Handelte er im Affekt? Nichts spricht dafür. Im Gegenteil: Stunden vor der Tat entwendete er aus der Pizzaküche, wo er arbeitete, ein besonders scharfes Fleischmesser; er nahm, als er von Schorndorf nach Plüderhausen ging, im Hochsommer Handschuhe und einen Überziehschal mit; und er war anderthalb Stunden zu Fuß unterwegs – genug Zeit, um zur Besinnung zu kommen und innezuhalten. Er stieg über den Balkon ein: eine Kletterleistung, die nicht auf Alkoholisierung schließen lässt.
Mag sein, dass er davor etwas getrunken hat, wie er sagt – als ihn die Polizei gut drei Stunden nach der Tat einem Alkoholtest unterzog, kamen jedenfalls null Promille heraus. Nach dem Überfall suchte er, das ergab das Auslesen seines Handys, nach Sexvideos.
Dass er so planvoll vorging und so heimtückisch – er überrumpelte einen vollkommen Arglosen –, lässt eigentlich nur einen Schluss zu: Er wird verurteilt werden wegen versuchten Mordes. Soweit die Tat.
Eine Gastmutter beschreibt ihn als „fröhlich und lustig“
Der Täter: Mehrere Menschen, die ihn kennen, haben mittlerweile als Zeugen im Prozess ausgesagt, und alle beschrieben ihn ähnlich. Zwei Beispiele vom dritten Prozesstag.
Die Gastmutter: Sie lernte ihn im Februar 2016 kennen, er lebte seinerzeit als „UMA“, als unbegleiteter minderjähriger Ausländer, im Mönchhof. Im Juni 2016 nahm die Familie ihn bei sich auf. „Das Verhältnis war gut“, berichtet die Gastmutter, er hat „ziemlich schnell Mama und Papa zu uns gesagt“, war „fröhlich und lustig“.
Die vier Kinder des Ehepaars mochten ihn, er lernte Deutsch an der Berufsschule in Schorndorf.
Ein Mann, mehrere Frauen wie in Afghanistan? Das könne sie sich überhaupt nicht vorstellen, erklärte ihm die Gastmutter. Er habe gesagt: „Er findet es auch besser, wie es hier ist“, in Deutschland, dass ein Junge und ein Mädchen einander selber wählen und nicht die Eltern über sie verfügen. „Mir gegenüber war er immer höflich.“ Sie wollte ihm Nähen beibringen, stellte aber fest: „Das konnte er viel besser als ich.“ Er hatte offenbar schon als Kind jahrelang in einer Schneiderei gearbeitet.

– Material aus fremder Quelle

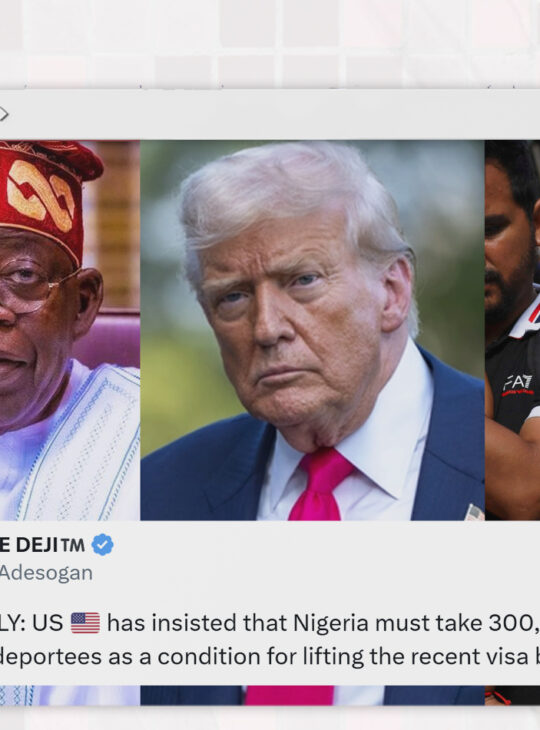Image resolution: width=540 pixels, height=730 pixels.
Task: Click the flag lapel pin on blue suit
Action: point(475,512)
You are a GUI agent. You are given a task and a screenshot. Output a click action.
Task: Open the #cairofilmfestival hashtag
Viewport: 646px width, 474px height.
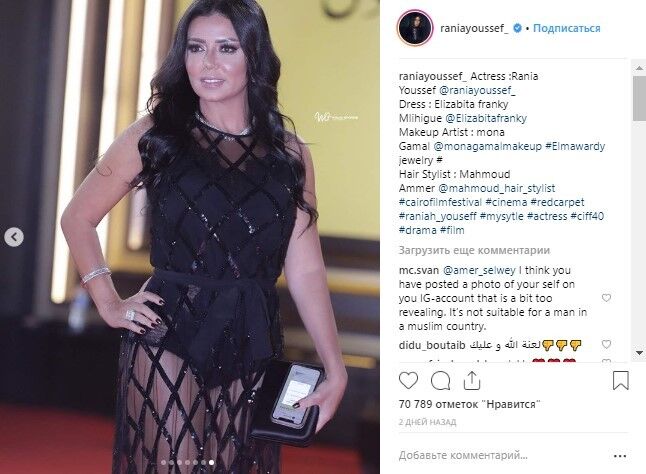440,202
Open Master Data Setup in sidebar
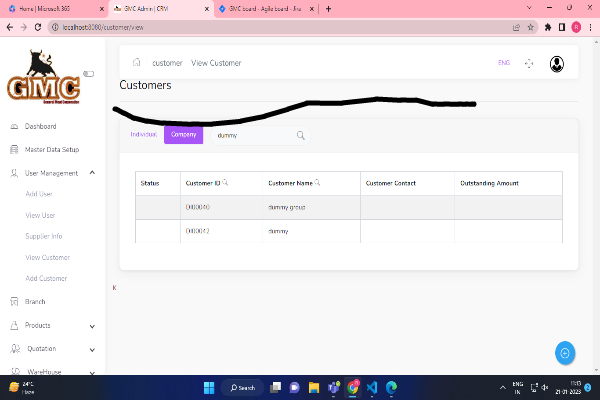Image resolution: width=600 pixels, height=400 pixels. (x=51, y=150)
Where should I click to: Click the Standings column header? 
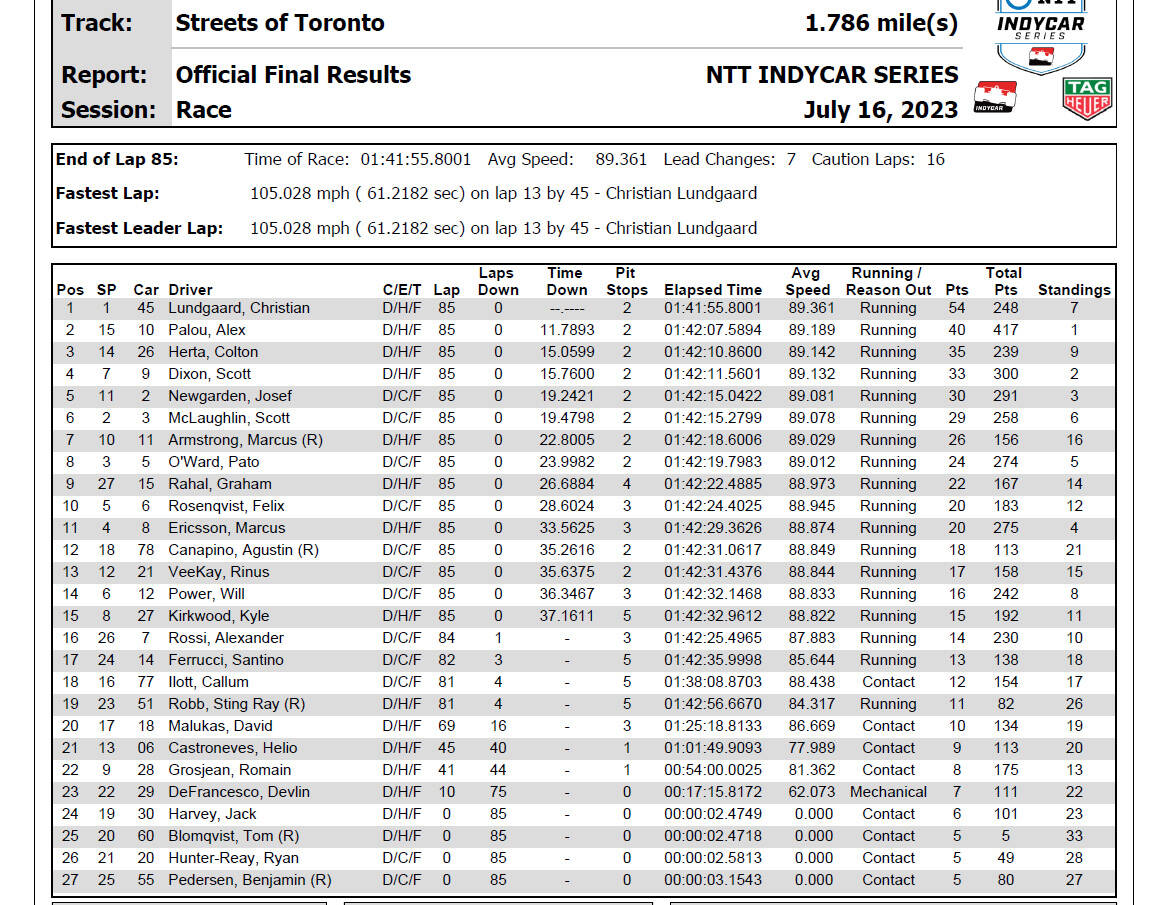click(1073, 290)
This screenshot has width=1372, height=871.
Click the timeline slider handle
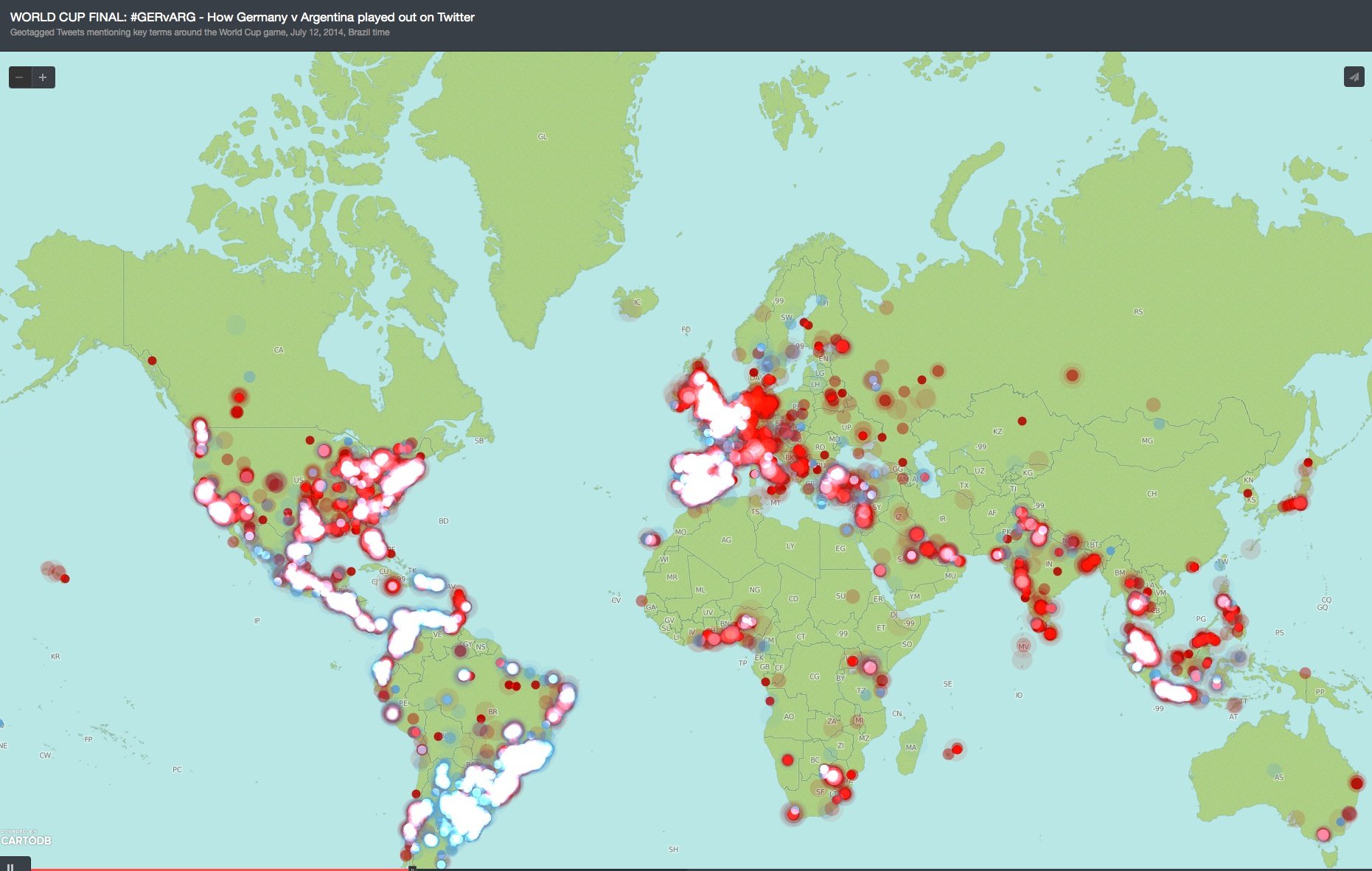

Nach zwei Monaten verließ er den umgebauten Bauernhof der Familie, das Leben dort war ihm doch zu abgeschieden. Dass es ihn wegzog, enthüllte er nur zögerlich – „ich hatte das Gefühl, er wollte uns nicht verletzen“.
Später lebte er in einer Kinderdorf-Wohngruppe, dann in einer Obdachlosenunterkunft, der Kontakt zur ehemaligen Pflegemutter riss aber nicht ganz ab. Sie wusste, dass er eine Freundin aus Plüderhausen hatte, und sie gewann auch den Eindruck: „Er hat sie echt gern, er liebt sie.“
Einige Tage vor der Tat traf sie ihn, er wirkte ungewohnt bedrückt. Er habe gesagt: „Mama, die Beziehung ist aus.“ Und: „Meine Eltern wollen nichts mehr mit mir zu tun haben, weil ich so deutsch geworden bin.“ Sein Vater habe ihm am Telefon erklärt: „Du bist nicht mehr mein Sohn.“
Ein Arbeitgeber: Der Pizzawirt, bei dem der junge Mann als Küchenhelfer arbeitete, beschreibt ihn als „sehr gut, sehr anständig, fleißig und zuverlässig.“ War der 20-Jährige je aggressiv? „Nein. Nein, nein!“
Die Wunden, die der Vater des Mädchens bei dem Angriff erlitt, waren, das belegen Aussagen eines Unfallchirurgen und der medizinischen Gutachterin, zwar „nicht akut lebensbedrohlich“. Aber: Die „relativ großen Schnitte“ – einer war von solcher Wucht, dass die Klinge eine Kerbe in den Wadenbeinknochen schlug – zeugen von „roher Gewalt“. Das Messer verfehlte ein Hauptblutgefäß nur um etwa drei Zentimeter: reiner Zufall, glückliche Fügung.
Wie aus dem Nichts in den eigenen vier Wänden heimgesucht
Die psychischen Versehrungen wiegen wohl schwerer: der Verlust des Urvertrauens, wenn ein Mensch wie aus dem Nichts in den eigenen vier Wänden derart heimgesucht wird; die Zweifel, ob es sich überhaupt noch leben lässt in diesem Haus, wo alles vollgesogen ist mit bedrückenden Bildern; die marternden Fragen – hat er unsere Tochter umbringen wollen?
Dieser Vater, der Eindruck drängt sich immer stärker auf, ist ein besonderer Mensch: Bereits am ersten Prozesstag hat er gesagt, es sei ihm ein „Herzensanliegen“, vergeben zu können. Und dem Bericht der Gastmutter hört er mit erkennbarer Anteilnahme zu. Solche innere Größe ist bewundernswert – man wünscht sich, dass sie helfen wird, die Folgen der Tat zu überwinden.